● **GIVEN INFORMATION**:

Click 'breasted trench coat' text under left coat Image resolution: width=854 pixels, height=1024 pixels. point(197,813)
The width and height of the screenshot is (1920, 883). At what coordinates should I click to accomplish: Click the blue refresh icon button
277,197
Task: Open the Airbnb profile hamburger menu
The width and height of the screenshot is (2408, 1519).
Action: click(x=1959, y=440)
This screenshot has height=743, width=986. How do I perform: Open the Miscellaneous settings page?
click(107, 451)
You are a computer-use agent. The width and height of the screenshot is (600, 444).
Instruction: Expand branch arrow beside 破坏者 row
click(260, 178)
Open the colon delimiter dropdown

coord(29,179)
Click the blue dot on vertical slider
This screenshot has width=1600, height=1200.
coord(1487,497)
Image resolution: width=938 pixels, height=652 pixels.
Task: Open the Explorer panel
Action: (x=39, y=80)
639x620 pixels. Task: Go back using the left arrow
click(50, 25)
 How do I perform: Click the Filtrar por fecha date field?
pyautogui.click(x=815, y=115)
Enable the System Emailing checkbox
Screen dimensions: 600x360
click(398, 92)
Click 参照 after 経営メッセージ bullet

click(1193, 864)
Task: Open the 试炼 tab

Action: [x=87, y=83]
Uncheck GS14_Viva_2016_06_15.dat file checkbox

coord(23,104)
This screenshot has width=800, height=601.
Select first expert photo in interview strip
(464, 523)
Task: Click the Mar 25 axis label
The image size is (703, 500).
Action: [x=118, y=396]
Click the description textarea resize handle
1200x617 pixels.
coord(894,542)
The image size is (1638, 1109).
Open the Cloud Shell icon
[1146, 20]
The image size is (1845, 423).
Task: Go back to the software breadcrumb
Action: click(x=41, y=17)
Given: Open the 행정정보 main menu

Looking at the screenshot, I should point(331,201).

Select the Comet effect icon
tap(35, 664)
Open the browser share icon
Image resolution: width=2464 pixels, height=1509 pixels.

● **WHAT IS EXPECTED**: Copy the records above word for word, keeping each line in its original order.

● **WORKED SOLUTION**:
Click 'breasted trench coat' text under left coat Image resolution: width=854 pixels, height=1024 pixels. point(197,813)
The width and height of the screenshot is (1920, 883). At what coordinates should I click to accomplish: Click the blue refresh icon button
277,197
Task: Open the Airbnb profile hamburger menu
The width and height of the screenshot is (2408, 1519).
Action: click(x=1959, y=440)
This screenshot has height=743, width=986. How do I perform: Open the Miscellaneous settings page?
click(107, 451)
You are a computer-use agent. The width and height of the screenshot is (600, 444).
Instruction: Expand branch arrow beside 破坏者 row
click(260, 178)
Open the colon delimiter dropdown

coord(29,179)
Click the blue dot on vertical slider
This screenshot has width=1600, height=1200.
coord(1487,497)
Image resolution: width=938 pixels, height=652 pixels.
Task: Open the Explorer panel
Action: (x=39, y=80)
639x620 pixels. Task: Go back using the left arrow
click(50, 25)
 How do I perform: Click the Filtrar por fecha date field?
pyautogui.click(x=815, y=115)
Enable the System Emailing checkbox
Screen dimensions: 600x360
click(398, 92)
Click 参照 after 経営メッセージ bullet

click(1193, 864)
Task: Open the 试炼 tab

Action: [x=87, y=83]
Uncheck GS14_Viva_2016_06_15.dat file checkbox

coord(23,104)
This screenshot has width=800, height=601.
Select first expert photo in interview strip
(464, 523)
Task: Click the Mar 25 axis label
The image size is (703, 500).
Action: [x=118, y=396]
Click the description textarea resize handle
1200x617 pixels.
coord(894,542)
The image size is (1638, 1109).
Open the Cloud Shell icon
[1146, 20]
The image size is (1845, 423).
Task: Go back to the software breadcrumb
Action: click(x=41, y=17)
Given: Open the 행정정보 main menu

Looking at the screenshot, I should point(331,201).

Select the Comet effect icon
tap(35, 664)
Open the browser share icon
Image resolution: width=2464 pixels, height=1509 pixels.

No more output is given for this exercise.